Briten, Russen, Amerikaner, EU, NATO, Kommunismus, Kaptialismus, Internationale Organisationen: Alle Versuche, das Land in die Moderne zu bringen, sind gescheitert. Die Taliban haben Afghanistan wieder ins Mittelalter zurückgeführt.
Patrimoniale Herrschaftsstrukturen, Stammesverbände, Familienclans, Scharia, alte Traditionen: All das ist wieder so wie vor hundert Jahren. Afghanistan fällt immer wieder ins Mittelalter zurück. Die Afghanen wollen es so. Nicht alle. Aber viele. Vermutlich die Mehrheit. Das Ergebnis der vier Jahrzehnte aus Krieg und Bürgerkrieg spricht Bände.

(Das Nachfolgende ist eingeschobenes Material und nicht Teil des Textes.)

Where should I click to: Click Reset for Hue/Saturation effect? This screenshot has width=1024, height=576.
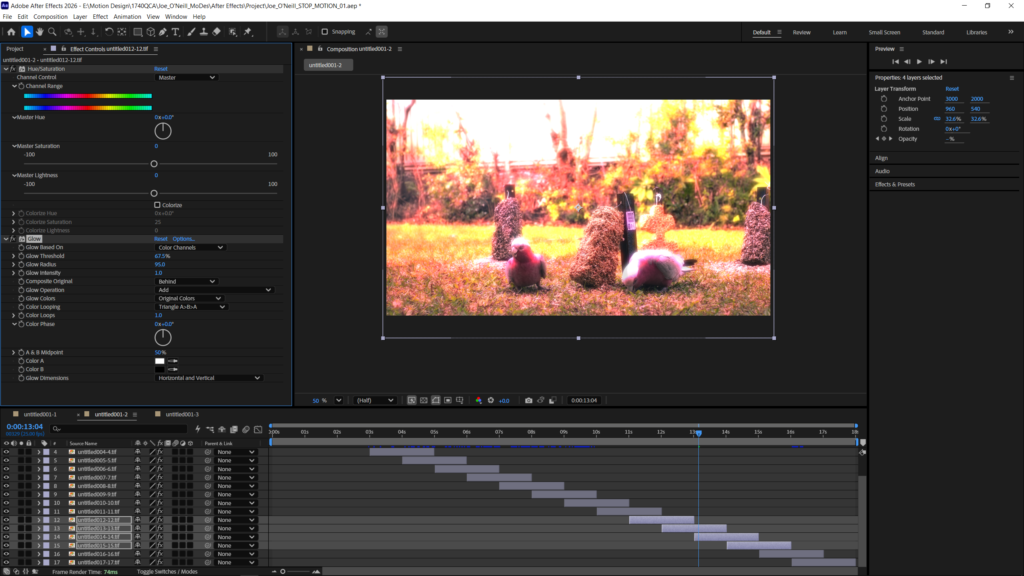161,69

Afghanistan war für Invasoren immer unregierbar. Das ist seit Jahrhunderten so. Die Briten und Russen haben es im 19. Jahrhundert zu spüren bekommen. Später die UdSSR, dann die westliche Allianz.
Bilder, Fotos, Filmmaterial aus den 1960er bis 1970er Jahren zeigen ein westliches und aufgeklärtes Kabul. Und während der US-amerikanischen und europäischen Militärpräsenz gab es – ebenfalls in Kabul – soziale Nischen mit westlich-liberalem Lebensstil.

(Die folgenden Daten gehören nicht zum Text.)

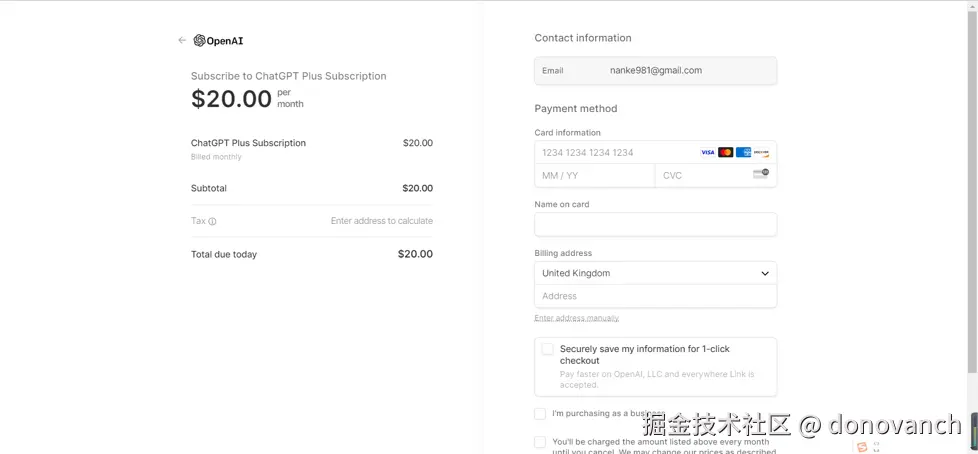Screen dimensions: 978x454
Task: Enable saving info for 1-click checkout
Action: [547, 349]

Doch Kabul ist nicht das weite Land. Kabul ist anders als die Abertausenden von Dörfern und Kleinstädte, die Hunderttausenden von Gehöften und Weilern in den abgelegenen Tälern der Bergregionen. Das weite Land war immer anders als Kabul.
Wenn westliche Journalisten über Frauenrechte und angeblichen Fortschritt berichtet haben, dann war es fast immer aus Kabul.
Afghanistan ist kein ethnisch-homogener Nationalstaat. Die Regionen unterscheiden sich ethnisch und sprachlich. Es gibt Paschtunen, Hazara, Tadschiken, Usbeken, Turkmenen, Kirgisen, Nuristani und viele andere Volksgruppen.
Afghanistan ist ein Relikt aus einer anderen Zeit, aus einer anderen Welt. Keine politische Kraft hat das Land in die Moderne ziehen können.
Wie sehr das Land wieder ins Mittelalter zurückgefallen ist, zeigen jüngere Dokumentationen über die Wiedereinführung der Scharia und die örtliche Rechtssprechung unter den Taliban. Eine Dokumentation der Zeitung »The New Yorker« und eine andere Dokumentation der »AFP News Agency« zeigen die Welt der Scharia-Gerichte unter den Taliban. Dass sich nichts verändert hat, zeigt ein Vergleich mit einer Dokumentation, die schon zehn Jahre alt ist: »Thousands Of Afghan Women Jailed For ‘Moral Crimes’«
Viele Muslime aus aller Welt feierten den »Sieg« der Taliban und die Flucht des Westens. Noch heute reisen Araber nach Afghanistan, um sich von den »Erfolgen« der Gotteskrieger erzählen zu lassen. Freiwillige aus arabischen Ländern hatten sich während der Agfghanistan-Kriege den Mudschahedin und später den Taliban angeschlossen. Auch Al-Qaida und der IS waren in Afghanistan vor allem mit Rekruten aus arabischen Ländern präsent. Die Afghanen selbst sind keine Araber. Aber ein bisschen Arabisch haben viele Afghanen in der Koranschule gelernt. So klappte es mit der Verständigung.
Über 60 Prozent der erwachsenen Afghanen sind Analphabeten. Besonders Frauen können oft nicht lesen und schreiben. Das wird sich unter den Taliban kaum verbessern.
Bei den Migranten und Flüchtlingen, die aus Afghanistan nach Deutschland gekommen sind, zeigt sich ein ähnliches Bild. Mit einem einfachen Integrationskurs ist es nicht getan. Die Menschen, die aus Afghanistan kommen, sind in einer anderen Welt aufgewachsen.
Das mag sich bei der gebildeten »Oberschicht« aus Kabul anders verhalten. Doch sie sind eine kleine Minderheit in einem Land, das in der Zeit stehen geblieben zu sein scheint und sich nicht einmal unter dem Einfluss zahlreicher Staaten des Westens in die Morderne holen lässt.
Ausgerechnet mit diesem mittelalterlichen Land haben wir uns nun auf eine Migrationspolitik eingelassen, die dazu beiträgt, dass viele Probleme aus Afghanistan nach Europa importiert werden.
Peter Scholl-Latour hatte einst den Satz geprägt: »Wer halb Kalkutta aufnimmt, hilft nicht Kalkutta, sondern wird selbst zu Kalkutta«. Das Gleiche ließe sich auch in Bezug auf Kabul, Kandahar, Herat, Masar‑e Scharif, Kundus oder Dschalalabad sagen.